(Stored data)
——————————
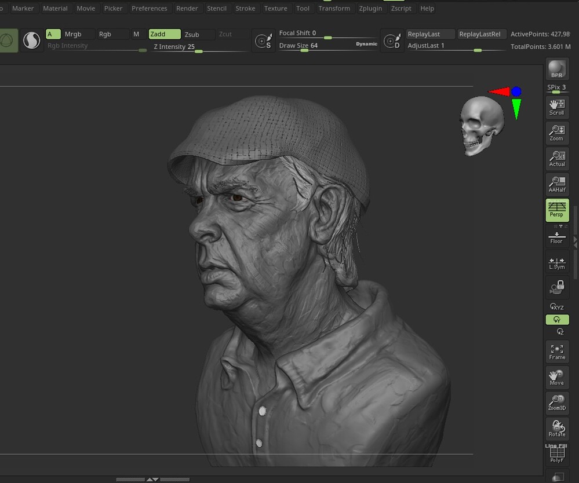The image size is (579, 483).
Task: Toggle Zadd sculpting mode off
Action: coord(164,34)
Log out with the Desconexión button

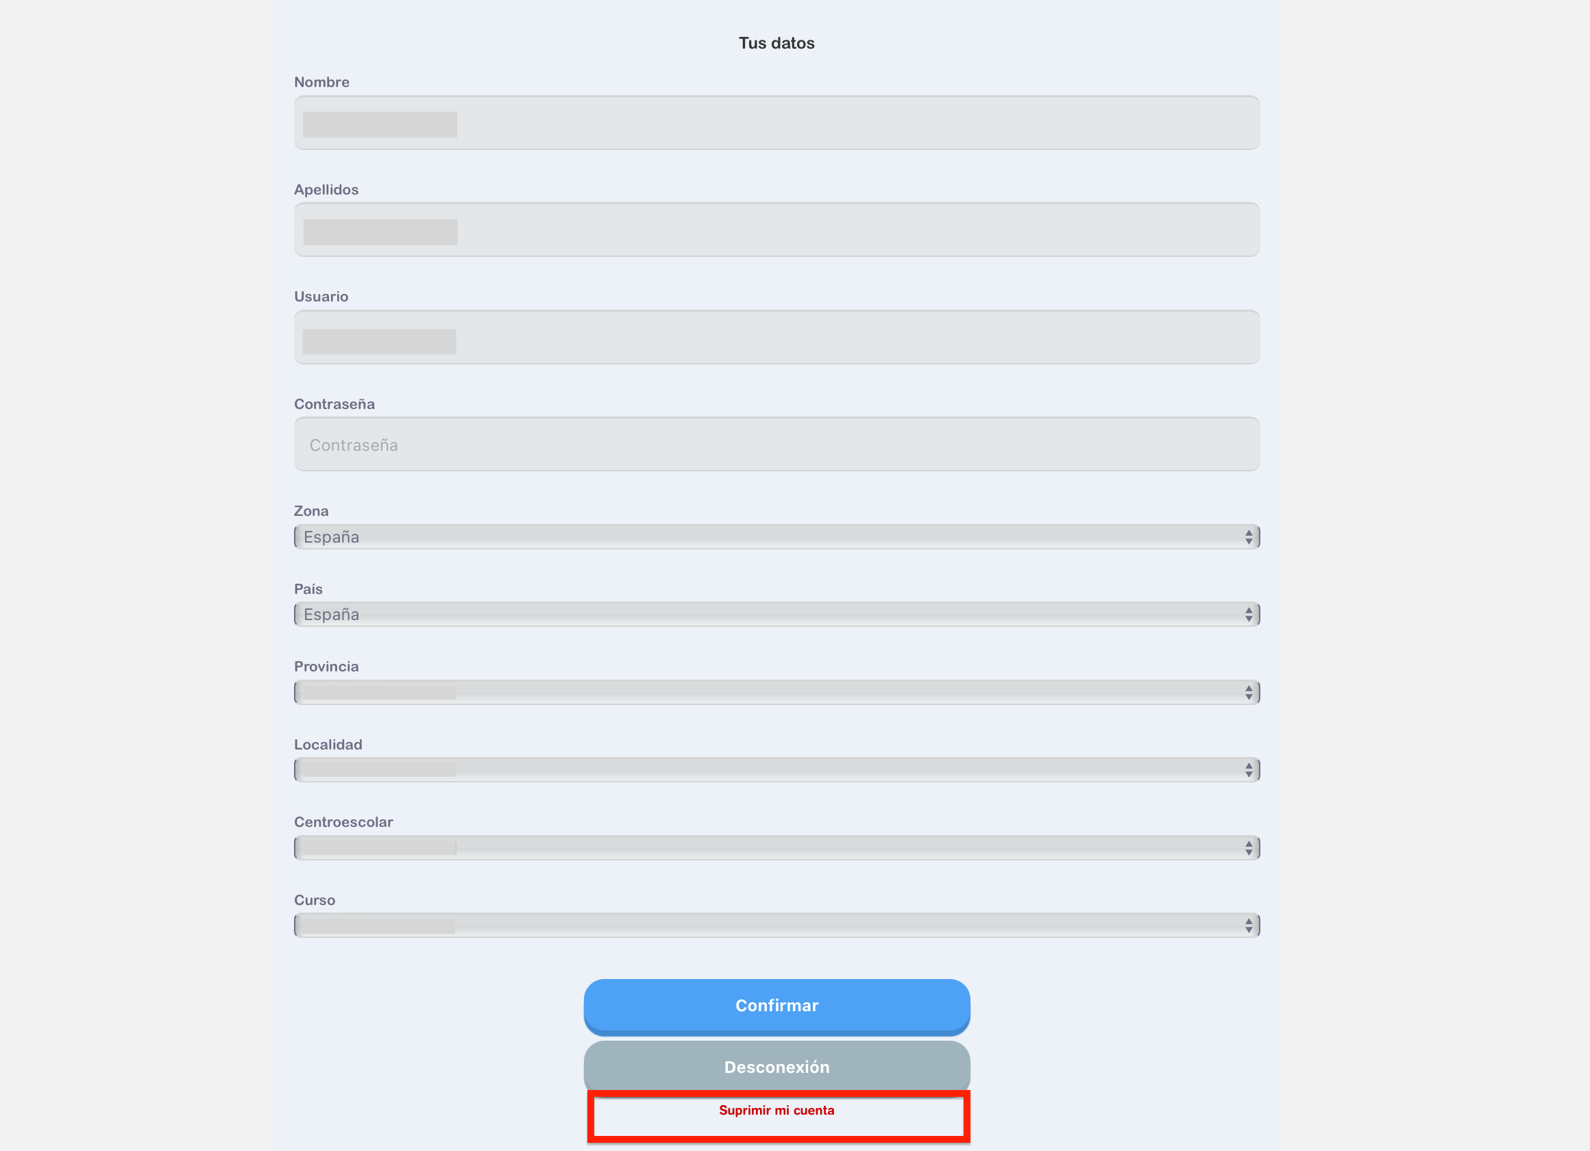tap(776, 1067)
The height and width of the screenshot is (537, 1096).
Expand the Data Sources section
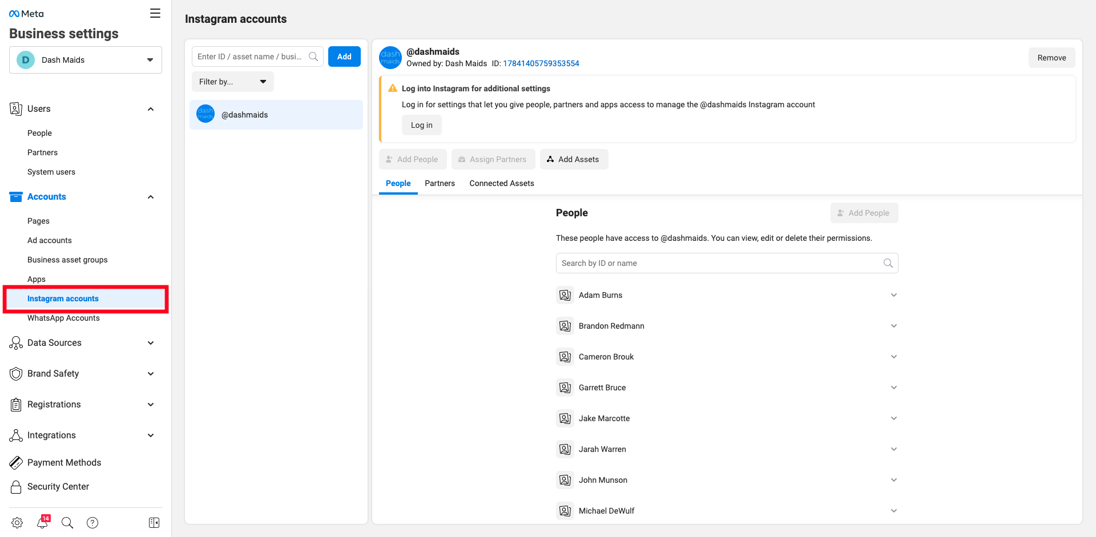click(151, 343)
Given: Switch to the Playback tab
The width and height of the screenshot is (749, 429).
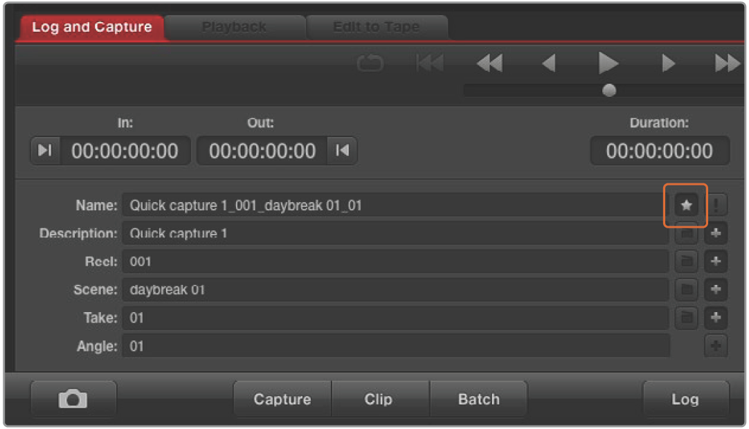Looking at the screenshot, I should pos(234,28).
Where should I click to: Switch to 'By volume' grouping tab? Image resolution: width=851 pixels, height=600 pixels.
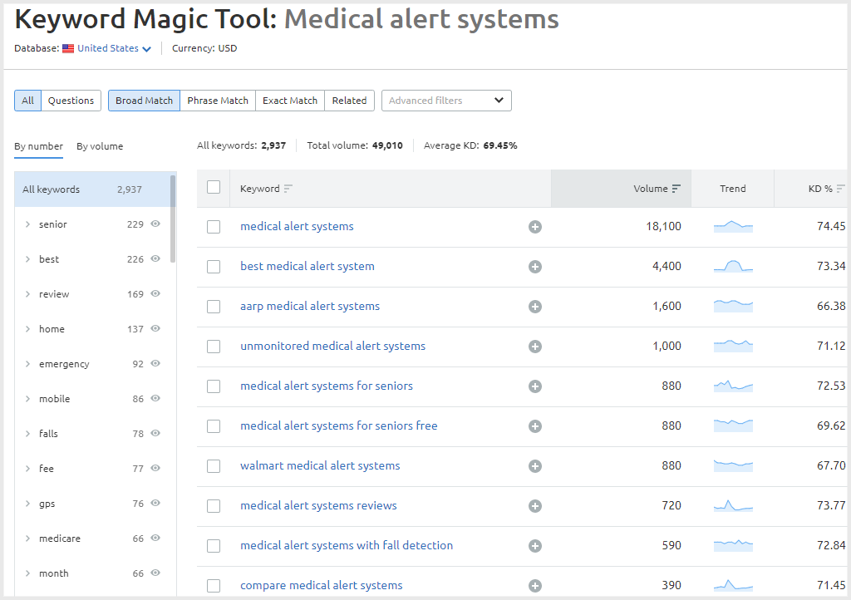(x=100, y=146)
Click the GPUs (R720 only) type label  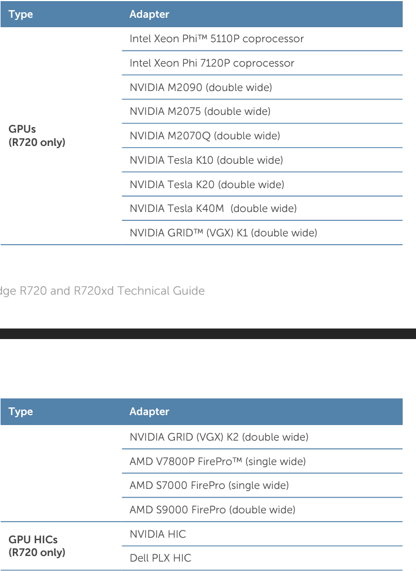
——————————
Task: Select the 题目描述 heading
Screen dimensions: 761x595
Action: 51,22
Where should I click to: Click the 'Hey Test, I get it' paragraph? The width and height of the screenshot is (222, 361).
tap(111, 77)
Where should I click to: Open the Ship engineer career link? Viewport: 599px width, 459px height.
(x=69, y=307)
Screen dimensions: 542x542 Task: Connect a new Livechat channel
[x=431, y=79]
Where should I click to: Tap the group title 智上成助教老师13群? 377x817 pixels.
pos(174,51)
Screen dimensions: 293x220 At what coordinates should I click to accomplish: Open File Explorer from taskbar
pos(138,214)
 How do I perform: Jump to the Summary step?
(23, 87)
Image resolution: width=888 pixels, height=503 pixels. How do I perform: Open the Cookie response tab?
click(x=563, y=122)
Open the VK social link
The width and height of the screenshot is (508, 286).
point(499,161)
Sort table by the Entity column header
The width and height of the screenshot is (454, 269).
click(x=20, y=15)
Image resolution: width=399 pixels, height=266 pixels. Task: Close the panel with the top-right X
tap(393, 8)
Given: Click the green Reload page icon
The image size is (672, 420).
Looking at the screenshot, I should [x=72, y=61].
——————————
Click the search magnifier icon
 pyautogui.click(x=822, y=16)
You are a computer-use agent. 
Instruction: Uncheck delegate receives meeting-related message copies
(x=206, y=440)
——————————
→ **What to produce**
When you reach the line with "Given: Switch to the Playback tab" in the records above, begin repeating the lines exactly, and stop after the line with "Click the GPUs (R720 only) type label". Skip all pictures.

→ **Task response**
Given: Switch to the Playback tab
The width and height of the screenshot is (749, 429).
Looking at the screenshot, I should pos(234,28).
Where should I click to: Switch to 'By volume' grouping tab? Image resolution: width=851 pixels, height=600 pixels.
(x=100, y=146)
Click the GPUs (R720 only) type label  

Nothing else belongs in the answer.